Data in this exercise:
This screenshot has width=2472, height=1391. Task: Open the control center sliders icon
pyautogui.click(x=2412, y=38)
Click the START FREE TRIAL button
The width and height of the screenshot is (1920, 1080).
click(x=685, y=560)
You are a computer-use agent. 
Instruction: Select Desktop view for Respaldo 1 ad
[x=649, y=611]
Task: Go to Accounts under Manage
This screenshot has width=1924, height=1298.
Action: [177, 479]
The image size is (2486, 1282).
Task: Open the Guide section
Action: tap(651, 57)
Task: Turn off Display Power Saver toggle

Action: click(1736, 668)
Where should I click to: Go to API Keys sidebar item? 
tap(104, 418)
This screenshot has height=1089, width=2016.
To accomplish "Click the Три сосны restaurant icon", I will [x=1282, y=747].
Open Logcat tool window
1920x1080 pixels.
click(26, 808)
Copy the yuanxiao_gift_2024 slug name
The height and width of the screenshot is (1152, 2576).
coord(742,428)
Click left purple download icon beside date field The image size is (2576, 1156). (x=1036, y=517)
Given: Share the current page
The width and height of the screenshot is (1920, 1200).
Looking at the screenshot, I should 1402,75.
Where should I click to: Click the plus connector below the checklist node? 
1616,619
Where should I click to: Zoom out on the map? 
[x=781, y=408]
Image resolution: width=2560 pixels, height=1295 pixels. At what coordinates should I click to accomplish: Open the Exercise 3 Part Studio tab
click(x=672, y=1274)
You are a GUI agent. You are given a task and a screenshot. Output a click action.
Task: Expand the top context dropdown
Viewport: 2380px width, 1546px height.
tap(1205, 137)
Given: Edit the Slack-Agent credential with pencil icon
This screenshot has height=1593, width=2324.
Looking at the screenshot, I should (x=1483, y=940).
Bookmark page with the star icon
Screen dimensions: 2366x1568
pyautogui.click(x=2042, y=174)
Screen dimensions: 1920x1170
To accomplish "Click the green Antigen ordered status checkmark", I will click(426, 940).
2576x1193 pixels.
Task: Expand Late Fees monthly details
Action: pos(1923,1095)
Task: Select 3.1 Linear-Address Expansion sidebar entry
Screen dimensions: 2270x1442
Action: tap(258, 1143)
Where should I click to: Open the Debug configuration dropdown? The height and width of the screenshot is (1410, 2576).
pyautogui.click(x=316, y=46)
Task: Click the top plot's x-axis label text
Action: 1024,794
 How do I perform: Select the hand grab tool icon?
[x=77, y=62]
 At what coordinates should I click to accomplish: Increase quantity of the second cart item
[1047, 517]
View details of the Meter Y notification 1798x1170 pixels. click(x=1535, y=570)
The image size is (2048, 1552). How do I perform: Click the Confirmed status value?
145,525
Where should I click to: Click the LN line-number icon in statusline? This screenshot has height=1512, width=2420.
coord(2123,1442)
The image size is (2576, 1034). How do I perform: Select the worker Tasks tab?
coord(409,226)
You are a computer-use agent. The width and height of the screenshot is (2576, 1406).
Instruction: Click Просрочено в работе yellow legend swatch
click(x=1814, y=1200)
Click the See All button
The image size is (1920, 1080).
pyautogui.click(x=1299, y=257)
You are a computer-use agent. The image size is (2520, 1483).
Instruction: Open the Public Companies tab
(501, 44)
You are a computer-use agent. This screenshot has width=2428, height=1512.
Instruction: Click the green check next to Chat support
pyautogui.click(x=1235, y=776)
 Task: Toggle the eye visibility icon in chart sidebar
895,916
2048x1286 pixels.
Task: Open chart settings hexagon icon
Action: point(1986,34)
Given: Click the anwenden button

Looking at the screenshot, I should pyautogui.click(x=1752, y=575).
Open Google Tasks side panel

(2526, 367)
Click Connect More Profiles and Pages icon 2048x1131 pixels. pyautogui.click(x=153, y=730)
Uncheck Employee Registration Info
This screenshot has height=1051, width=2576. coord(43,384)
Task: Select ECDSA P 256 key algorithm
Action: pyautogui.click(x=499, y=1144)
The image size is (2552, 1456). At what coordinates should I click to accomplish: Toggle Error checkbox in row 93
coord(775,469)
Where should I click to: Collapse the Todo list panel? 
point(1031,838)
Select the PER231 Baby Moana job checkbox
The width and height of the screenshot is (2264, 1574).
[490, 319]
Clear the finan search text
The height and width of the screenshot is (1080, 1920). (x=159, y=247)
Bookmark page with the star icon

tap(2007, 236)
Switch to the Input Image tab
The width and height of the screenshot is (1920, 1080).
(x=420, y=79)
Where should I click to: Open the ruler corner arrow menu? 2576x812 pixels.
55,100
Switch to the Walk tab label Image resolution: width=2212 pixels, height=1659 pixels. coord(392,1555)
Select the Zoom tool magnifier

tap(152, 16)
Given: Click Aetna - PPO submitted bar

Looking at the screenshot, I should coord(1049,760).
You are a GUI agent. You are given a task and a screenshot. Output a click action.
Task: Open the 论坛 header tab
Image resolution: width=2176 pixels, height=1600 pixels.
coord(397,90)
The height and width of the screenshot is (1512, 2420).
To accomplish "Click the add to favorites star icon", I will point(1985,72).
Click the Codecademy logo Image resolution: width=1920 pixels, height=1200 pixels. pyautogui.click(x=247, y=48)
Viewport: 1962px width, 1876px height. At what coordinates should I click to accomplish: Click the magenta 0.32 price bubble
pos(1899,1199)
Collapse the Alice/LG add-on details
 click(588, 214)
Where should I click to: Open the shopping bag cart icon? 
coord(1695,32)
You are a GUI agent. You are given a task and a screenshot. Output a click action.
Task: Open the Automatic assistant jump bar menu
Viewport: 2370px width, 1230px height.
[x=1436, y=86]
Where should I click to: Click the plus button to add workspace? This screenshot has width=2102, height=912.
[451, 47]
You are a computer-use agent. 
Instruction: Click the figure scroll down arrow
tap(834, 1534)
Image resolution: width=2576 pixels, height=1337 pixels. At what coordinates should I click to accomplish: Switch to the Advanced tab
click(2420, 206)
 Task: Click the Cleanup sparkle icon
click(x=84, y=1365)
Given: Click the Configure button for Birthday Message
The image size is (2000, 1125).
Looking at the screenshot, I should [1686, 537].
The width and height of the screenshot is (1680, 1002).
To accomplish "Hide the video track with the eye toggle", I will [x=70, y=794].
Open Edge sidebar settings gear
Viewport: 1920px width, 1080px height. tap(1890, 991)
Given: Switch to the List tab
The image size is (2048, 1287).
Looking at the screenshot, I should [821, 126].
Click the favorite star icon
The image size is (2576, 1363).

What needs to be done: The answer must consist of each line in the entries above that includes "computer".

Solution to this exercise:
You are a computer-use agent. 
You are a computer-use agent. The width and height of the screenshot is (2576, 1406).
You are a computer-use agent. The image size is (2520, 1483).
You are a computer-use agent. This screenshot has width=2428, height=1512.
You are a computer-use agent. 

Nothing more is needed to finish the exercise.